*** Data for review Section Begins ***

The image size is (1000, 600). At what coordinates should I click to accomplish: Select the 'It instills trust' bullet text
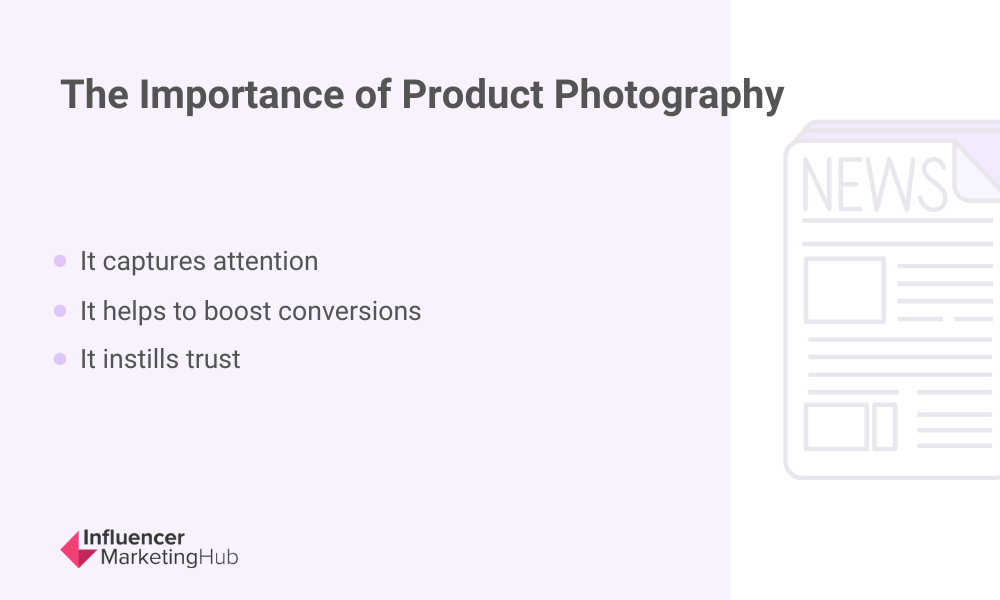tap(160, 359)

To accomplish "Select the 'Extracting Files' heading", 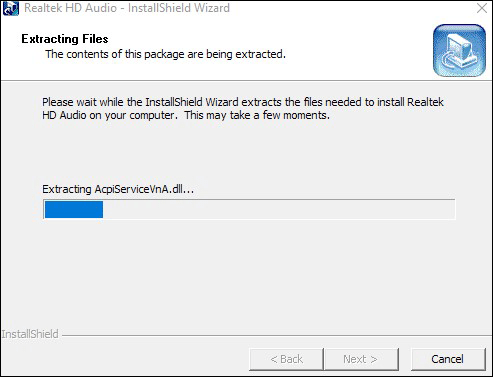I will (x=65, y=39).
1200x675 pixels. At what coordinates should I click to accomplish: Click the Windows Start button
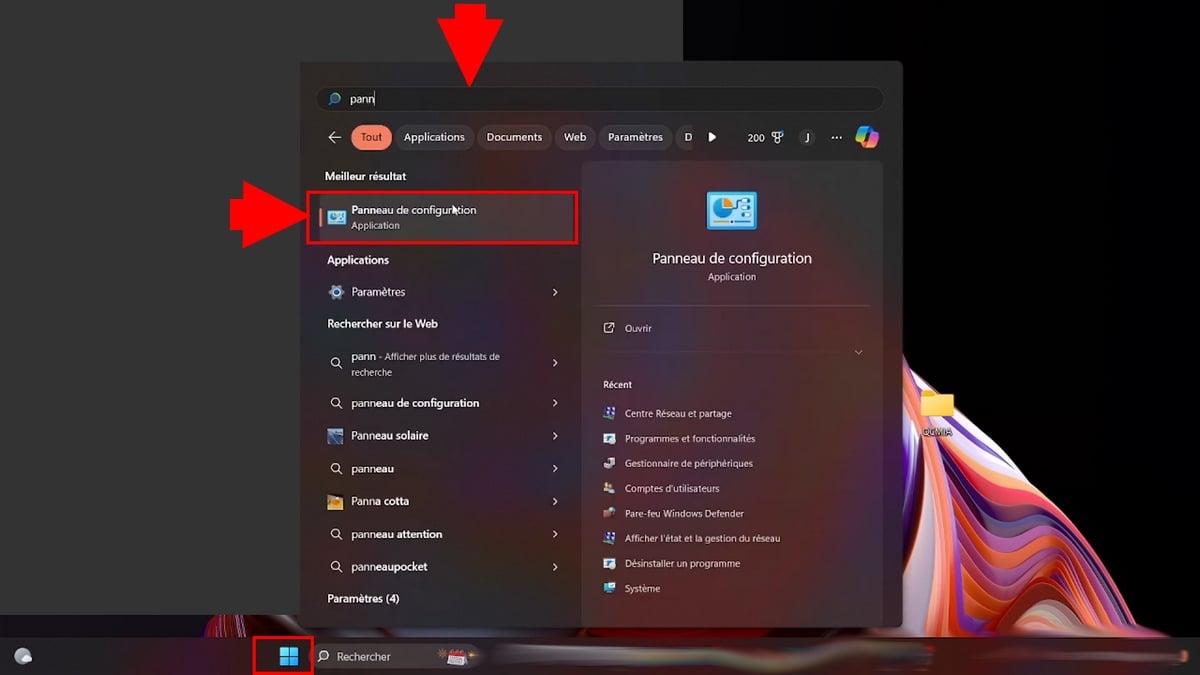[288, 656]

*** Data for review Section Ends ***

- **Task requirements**:
Only the lines from the one containing "1200x675 pixels. At" through the final line of the material should appear in the answer, copied exactly and without any picture.

- **Result**:
1200x675 pixels. At what coordinates should I click to accomplish: Click the Windows Start button
[288, 656]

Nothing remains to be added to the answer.